▸ **Assigned task**:
Note how many lines of the data below hold the word "agent", then give that number with no other text.

▸ **Entries shown**:
----------------

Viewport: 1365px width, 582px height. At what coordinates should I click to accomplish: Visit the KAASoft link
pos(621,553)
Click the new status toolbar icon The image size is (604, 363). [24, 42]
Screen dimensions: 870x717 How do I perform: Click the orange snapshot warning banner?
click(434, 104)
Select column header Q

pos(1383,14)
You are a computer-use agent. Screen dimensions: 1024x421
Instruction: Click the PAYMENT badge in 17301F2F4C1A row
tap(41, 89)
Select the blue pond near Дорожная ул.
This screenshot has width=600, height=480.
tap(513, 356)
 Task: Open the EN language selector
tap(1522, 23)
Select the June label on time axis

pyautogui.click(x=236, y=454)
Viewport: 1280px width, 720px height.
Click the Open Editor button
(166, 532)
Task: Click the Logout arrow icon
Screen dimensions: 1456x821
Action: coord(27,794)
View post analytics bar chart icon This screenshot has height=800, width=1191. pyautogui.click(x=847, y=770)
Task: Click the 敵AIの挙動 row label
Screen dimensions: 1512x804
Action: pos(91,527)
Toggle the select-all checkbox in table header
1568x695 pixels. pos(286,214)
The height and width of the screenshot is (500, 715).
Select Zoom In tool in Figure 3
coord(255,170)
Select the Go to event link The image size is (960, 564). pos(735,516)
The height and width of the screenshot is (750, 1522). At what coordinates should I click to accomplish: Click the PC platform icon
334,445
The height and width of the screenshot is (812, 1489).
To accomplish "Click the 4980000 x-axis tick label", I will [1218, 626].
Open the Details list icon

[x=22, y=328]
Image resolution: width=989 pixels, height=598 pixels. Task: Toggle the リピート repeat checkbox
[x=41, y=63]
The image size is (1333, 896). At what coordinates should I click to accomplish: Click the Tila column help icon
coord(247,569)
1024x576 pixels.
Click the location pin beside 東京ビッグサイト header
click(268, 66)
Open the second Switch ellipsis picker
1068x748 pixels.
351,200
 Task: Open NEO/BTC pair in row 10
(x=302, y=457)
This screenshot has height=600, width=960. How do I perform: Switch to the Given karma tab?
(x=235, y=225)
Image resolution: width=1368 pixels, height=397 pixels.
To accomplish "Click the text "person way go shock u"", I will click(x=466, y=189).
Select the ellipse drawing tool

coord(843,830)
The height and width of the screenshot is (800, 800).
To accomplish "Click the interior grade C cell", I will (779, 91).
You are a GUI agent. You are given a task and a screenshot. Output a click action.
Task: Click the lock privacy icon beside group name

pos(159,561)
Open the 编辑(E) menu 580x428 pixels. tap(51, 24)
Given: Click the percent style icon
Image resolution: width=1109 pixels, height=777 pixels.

----------------

▸ **Result for this task**:
2